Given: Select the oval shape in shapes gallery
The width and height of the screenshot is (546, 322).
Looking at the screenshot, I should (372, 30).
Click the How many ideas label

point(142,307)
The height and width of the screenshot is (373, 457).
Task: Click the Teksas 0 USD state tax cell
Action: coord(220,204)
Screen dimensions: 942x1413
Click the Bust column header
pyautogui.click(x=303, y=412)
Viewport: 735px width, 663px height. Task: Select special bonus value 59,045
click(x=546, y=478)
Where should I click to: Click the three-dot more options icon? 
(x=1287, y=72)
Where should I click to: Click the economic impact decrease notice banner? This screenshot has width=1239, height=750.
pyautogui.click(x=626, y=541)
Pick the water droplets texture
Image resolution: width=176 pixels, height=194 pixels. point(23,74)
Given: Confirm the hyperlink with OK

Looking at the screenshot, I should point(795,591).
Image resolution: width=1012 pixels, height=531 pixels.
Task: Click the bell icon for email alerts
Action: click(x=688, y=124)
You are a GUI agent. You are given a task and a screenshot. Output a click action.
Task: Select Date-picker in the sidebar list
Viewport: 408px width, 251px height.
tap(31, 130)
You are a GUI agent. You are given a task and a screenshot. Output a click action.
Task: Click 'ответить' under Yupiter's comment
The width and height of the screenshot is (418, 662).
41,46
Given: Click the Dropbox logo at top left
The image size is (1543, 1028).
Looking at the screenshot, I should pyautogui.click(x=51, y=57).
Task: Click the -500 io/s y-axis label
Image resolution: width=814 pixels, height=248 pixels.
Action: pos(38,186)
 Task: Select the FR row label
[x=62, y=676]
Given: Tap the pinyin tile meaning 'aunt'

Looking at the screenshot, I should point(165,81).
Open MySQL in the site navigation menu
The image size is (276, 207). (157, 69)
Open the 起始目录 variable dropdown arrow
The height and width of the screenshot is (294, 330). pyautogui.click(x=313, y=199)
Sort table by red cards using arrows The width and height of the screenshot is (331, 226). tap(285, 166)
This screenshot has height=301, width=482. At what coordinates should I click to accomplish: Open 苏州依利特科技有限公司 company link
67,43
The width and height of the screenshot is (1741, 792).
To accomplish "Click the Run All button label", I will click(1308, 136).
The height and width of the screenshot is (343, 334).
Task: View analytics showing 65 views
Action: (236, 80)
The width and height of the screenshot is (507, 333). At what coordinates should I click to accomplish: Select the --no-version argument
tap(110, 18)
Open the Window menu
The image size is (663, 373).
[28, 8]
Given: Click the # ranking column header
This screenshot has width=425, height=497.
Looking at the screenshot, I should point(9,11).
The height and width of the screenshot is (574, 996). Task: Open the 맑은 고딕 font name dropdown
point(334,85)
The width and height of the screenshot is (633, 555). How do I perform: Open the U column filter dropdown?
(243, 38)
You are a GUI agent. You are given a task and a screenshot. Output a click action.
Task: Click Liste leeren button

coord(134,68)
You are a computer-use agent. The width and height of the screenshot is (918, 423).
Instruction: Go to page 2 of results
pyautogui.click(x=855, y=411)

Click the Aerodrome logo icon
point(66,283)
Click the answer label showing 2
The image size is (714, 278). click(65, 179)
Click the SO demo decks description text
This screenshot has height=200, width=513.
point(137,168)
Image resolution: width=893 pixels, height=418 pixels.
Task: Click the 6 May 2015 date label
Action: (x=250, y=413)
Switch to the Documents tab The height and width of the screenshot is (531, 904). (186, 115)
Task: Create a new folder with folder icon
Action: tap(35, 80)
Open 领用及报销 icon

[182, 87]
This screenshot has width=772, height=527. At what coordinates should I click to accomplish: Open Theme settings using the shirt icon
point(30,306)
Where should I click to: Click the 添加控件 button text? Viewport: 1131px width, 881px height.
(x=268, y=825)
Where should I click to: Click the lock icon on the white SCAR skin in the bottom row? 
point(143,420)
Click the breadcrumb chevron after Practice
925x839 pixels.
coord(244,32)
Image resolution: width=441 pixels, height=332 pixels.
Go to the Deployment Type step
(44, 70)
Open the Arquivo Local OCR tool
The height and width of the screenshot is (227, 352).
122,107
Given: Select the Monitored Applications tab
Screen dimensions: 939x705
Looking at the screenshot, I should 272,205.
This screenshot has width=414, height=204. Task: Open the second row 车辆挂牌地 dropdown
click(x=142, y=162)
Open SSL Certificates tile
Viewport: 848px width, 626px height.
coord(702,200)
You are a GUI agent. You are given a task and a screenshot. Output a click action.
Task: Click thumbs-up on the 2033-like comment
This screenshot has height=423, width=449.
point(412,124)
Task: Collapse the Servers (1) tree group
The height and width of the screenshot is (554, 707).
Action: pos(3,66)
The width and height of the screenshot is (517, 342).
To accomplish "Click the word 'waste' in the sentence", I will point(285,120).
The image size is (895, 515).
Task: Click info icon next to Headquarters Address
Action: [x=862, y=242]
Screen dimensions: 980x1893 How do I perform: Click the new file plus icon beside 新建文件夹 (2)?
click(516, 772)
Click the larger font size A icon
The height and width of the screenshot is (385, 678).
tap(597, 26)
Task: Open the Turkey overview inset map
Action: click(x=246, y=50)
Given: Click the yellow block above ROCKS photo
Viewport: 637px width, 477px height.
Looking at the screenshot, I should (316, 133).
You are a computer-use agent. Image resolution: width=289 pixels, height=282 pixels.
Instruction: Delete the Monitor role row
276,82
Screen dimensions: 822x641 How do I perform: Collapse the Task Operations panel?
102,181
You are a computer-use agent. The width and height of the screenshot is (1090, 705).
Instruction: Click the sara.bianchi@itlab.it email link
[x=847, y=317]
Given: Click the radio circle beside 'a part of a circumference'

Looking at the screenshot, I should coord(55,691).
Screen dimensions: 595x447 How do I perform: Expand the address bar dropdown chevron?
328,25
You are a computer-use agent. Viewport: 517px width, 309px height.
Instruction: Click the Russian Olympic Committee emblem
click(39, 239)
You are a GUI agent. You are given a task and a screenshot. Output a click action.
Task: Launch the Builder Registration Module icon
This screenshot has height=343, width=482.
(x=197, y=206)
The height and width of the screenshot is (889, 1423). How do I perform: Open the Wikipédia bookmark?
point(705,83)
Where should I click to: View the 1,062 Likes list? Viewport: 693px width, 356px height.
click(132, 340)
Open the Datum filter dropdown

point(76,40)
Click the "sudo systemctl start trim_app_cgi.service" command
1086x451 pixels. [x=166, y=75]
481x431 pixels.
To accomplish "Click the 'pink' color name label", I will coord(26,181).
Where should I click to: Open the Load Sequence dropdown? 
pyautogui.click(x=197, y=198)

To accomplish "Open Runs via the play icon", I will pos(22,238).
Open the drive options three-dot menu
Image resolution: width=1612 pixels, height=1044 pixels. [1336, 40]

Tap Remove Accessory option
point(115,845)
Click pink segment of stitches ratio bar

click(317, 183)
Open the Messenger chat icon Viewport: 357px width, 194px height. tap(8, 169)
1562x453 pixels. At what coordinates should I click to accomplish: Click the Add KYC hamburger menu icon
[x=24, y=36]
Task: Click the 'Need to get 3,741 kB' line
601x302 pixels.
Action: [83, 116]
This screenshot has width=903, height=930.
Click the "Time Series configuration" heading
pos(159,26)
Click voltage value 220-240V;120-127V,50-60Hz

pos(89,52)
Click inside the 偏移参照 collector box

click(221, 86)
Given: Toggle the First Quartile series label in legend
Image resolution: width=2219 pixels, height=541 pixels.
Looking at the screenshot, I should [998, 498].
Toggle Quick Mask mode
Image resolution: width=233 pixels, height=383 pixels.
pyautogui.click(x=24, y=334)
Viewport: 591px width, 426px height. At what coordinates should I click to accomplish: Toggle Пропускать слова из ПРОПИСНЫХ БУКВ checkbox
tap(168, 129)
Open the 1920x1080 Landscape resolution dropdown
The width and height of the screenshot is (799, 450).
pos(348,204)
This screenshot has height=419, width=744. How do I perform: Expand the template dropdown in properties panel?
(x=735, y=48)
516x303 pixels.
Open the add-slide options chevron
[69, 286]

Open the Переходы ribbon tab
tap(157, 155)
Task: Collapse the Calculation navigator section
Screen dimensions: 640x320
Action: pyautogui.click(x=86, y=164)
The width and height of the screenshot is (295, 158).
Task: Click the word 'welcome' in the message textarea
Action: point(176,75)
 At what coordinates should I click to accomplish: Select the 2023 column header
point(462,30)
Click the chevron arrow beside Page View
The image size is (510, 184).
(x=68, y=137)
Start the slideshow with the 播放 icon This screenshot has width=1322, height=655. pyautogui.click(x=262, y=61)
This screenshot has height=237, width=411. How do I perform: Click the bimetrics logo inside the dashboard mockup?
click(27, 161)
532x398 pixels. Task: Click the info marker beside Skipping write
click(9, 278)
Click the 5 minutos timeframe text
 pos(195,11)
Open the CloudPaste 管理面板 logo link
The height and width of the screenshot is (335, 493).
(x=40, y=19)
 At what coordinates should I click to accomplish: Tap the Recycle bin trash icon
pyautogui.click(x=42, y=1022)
= = = = = = =
Both the line containing "Given: Click the Dropbox logo at top left" and the line containing "Sort table by" belong in the answer. Print them and every line above that falls between them exactly, and no others.

Given: Click the Dropbox logo at top left
The image size is (1543, 1028).
Looking at the screenshot, I should pyautogui.click(x=51, y=57).
Task: Click the -500 io/s y-axis label
Image resolution: width=814 pixels, height=248 pixels.
Action: pos(38,186)
 Task: Select the FR row label
[x=62, y=676]
Given: Tap the pinyin tile meaning 'aunt'

Looking at the screenshot, I should point(165,81).
Open MySQL in the site navigation menu
The image size is (276, 207). (157, 69)
Open the 起始目录 variable dropdown arrow
The height and width of the screenshot is (294, 330). pyautogui.click(x=313, y=199)
Sort table by red cards using arrows The width and height of the screenshot is (331, 226). tap(285, 166)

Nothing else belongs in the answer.